**What you are asked to do**
Can you transcribe the rows from the first line through the line containing "click(664, 577)", including both of those lines, reproducing each one character for character?

**Dataset records**

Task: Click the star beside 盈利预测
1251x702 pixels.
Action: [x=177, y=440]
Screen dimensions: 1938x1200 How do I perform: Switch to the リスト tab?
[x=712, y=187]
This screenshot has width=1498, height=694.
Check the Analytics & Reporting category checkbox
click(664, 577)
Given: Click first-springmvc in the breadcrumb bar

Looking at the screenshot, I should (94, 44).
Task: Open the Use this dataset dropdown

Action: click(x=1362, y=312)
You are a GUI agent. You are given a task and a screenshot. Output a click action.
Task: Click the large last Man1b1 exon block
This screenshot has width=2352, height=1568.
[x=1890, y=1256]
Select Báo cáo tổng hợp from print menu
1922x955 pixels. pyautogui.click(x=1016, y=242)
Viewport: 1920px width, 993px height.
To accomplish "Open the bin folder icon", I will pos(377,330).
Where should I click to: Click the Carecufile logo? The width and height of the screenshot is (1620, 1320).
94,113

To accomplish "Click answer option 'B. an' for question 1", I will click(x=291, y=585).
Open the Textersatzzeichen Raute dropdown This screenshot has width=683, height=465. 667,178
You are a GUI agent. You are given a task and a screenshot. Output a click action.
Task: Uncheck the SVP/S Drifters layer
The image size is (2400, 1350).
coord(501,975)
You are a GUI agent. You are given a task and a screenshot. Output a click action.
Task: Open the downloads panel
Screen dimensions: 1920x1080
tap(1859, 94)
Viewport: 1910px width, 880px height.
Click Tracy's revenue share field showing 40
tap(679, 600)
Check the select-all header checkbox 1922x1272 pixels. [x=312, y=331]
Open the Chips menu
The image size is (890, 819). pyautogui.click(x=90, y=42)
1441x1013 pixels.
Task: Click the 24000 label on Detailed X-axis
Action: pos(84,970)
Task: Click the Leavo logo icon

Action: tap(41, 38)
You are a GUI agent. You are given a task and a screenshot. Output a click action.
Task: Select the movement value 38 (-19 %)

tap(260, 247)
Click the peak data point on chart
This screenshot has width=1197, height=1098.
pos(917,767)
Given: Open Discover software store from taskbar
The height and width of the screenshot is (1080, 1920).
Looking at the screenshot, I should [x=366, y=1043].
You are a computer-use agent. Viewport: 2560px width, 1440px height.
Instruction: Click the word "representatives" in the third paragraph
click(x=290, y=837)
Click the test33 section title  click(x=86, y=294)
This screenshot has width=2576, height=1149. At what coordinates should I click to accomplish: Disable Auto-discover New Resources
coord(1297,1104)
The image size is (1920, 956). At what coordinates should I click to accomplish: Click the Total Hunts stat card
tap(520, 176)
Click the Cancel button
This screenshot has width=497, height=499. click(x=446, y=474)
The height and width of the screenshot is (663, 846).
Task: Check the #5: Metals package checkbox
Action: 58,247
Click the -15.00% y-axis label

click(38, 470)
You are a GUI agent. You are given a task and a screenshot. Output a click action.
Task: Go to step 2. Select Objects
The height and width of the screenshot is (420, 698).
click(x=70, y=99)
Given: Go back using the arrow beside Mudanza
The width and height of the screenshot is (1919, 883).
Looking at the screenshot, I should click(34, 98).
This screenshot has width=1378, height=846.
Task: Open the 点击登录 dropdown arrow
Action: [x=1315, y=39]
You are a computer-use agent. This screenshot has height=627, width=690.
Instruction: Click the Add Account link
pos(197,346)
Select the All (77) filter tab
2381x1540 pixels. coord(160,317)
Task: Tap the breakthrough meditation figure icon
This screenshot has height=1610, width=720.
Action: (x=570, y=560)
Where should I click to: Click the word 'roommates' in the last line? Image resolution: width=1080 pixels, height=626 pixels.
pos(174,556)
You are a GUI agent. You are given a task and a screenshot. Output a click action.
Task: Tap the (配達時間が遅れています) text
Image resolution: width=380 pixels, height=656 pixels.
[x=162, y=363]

**Response below**
Task: Click the star beside 盈利预测
1251x702 pixels.
Action: [x=177, y=440]
Screen dimensions: 1938x1200 How do I perform: Switch to the リスト tab?
[x=712, y=187]
This screenshot has width=1498, height=694.
Check the Analytics & Reporting category checkbox
click(664, 577)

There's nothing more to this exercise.